P80: The Effects of Progesterone Receptors\' Antagonist RU-486 on BrainEdema, Intracranial Pressure and Neurological Outcomes after Traumatic Brain Injury

In previous studies, the neuroprotective effect of progestrone in diffuse traumatic brain injury has been shown. This study used mifepristone (RU-486), a potent progesterone receptor antagonist, to evaluatethe hypothesis that the neuroprotective effect of progesterone in traumatic brain injury is mediated by the progesterone receptors. The ovariectomized rats were divided into 6 groups. Brain injury was induced by Marmarou’s method. Progesterone was injected 30 minutes after traumatic brain injury, and RU-486 was injected before traumatic brain injury and also before progesterone treatment.

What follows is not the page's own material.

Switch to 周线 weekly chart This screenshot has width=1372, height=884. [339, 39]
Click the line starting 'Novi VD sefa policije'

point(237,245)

The brain water content(BWC) and Evans blue dye content (EBC) were measured 24 and 5 hours after traumatic brain injury, respectively. The neurologic outcomes and intracranial pressure (ICP) were assessed before, 4, and 24 hours after traumatic brain injury. BWC and EBC were less in progesterone -treated group comparison to vehicle group. RU-486 eliminated the effects of progestrone on brain edema and blood brain barrier permeability. ICP was increased significantly after trauma, and progesterone decreased intracranial pressure at 4 and 24 hours after traumatic brain injury in comparison to vehicle. This inhibitory effect was also eliminated by treatment with RU-486.  RU-486 also inhibited the progestrone induced increase in neurologic outcomes following traumatic brain injury. The results suggest that a genomic pathway of progesterone receptor have probably a role in the neuroprotective function of progesterone following traumatic brain injury.